I thought it must have been a combination of the florescent lighting, stress of my Social Studies exam I
I seemed to have been pleased with my self diagnostic abilities and stopped questioning my need for glasses. Later that day I failed to recognize the "Men's" symbol on the upstairs restroom and walked in on my Woodworking Teacher using the facilities. Why was he in the student bathroom? Why did my grade suddenly jump 20% in his class?* These unanswered questions still haunt me sometimes while I lay awake in bed. That and the sordid amount of caffeine I consume on a daily basis.
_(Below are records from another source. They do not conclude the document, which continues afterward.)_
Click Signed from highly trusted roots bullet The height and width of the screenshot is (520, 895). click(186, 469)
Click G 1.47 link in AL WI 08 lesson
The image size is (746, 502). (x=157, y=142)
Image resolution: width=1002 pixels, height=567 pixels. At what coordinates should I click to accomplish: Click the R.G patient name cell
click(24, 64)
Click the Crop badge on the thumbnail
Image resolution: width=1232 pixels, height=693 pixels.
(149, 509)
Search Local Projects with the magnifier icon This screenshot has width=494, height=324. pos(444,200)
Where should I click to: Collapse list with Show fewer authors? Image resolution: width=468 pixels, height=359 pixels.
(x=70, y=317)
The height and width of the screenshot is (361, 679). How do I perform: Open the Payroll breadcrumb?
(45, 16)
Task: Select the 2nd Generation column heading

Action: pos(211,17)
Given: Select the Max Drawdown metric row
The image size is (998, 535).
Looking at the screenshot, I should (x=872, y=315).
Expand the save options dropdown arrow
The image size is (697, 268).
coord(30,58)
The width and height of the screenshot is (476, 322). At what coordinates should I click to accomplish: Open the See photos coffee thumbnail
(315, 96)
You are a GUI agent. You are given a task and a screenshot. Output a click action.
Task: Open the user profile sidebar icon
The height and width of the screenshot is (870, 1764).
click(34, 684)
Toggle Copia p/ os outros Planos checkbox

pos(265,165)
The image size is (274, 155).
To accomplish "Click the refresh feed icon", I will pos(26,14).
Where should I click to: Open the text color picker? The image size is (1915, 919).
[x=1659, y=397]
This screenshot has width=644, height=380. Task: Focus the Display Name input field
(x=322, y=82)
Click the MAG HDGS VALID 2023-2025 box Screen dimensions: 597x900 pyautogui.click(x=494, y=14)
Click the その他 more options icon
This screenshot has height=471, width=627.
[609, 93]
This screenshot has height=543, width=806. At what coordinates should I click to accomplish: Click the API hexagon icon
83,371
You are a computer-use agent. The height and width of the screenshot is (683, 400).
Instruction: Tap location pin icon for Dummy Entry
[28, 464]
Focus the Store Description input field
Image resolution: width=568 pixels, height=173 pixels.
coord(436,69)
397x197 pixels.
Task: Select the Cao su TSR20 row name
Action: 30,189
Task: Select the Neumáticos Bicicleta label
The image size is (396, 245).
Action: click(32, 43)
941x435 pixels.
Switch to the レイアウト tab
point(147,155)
I began to accept that my eyesight was totally normal. As I began to drive, I noticed a distinct difference between my response time at recognizing signs and pedestrians and my mother's, but figured it was because I needed practice as a 'learning driver' and that she was overly paranoid. I had passed the 'eye test' given at the time of my L test at any rate. Did it help I could see the answer sheet? Maybe.
As Highschool came and went; many exams in brightly lit, overly caffeinated environments came with it. Same thing. Focus too hard on paper, become unable to properly distinguish faces or depth beyond ten feet. Normal.
It was only when I started to work at Starbucks after I turned 18 that I came to terms with the fact that I, indeed, probably needed glasses. My fellow baristas kindly let me know it is a problem when you are unable to distinguish between cuteCaramelFrappuccinoguy and oldcreepyGrandeAmericano man from ten feet away. Hawkward.
Okay, okay. I need glasses. I agreed.
But I should sign up for Starbucks benefits first. Why should I pay full price? Silly.
Three years and countless incidences of failure to recognize family members or curves in the road later, I booked an eye test this last October.
As I stood just outside the examination room in Costco,** massive eye-testing contraption perched on my face - I could see. I could see the glimmer of bulk Heinz three aisles down. I could easily spot my mother perusing the selection of Garth Glasses - fifteen feet away!
I walked out the proper set of doors that afternoon with a newfound sense of self congratulatory pride. Look at me, mom! Look! MOUNTAINSARENTTHEYBEAUTIFUL!
Glasses off. Blurry blue lumps in the distance.
Glasses on. MOUNTAINSMOOMMOM.
Glasses off. Mom? Mom? Where did you
Glasses on. Oh hi mom.
I wore my glasses for about a week.
*just kidding, mom. Please don't call the School Board.
**it turns out that my 'moderate astigmatism could have been fixed at an earlier age if I had been diagnosed and wore corrective lenses throughout my early Highschool years. Oops.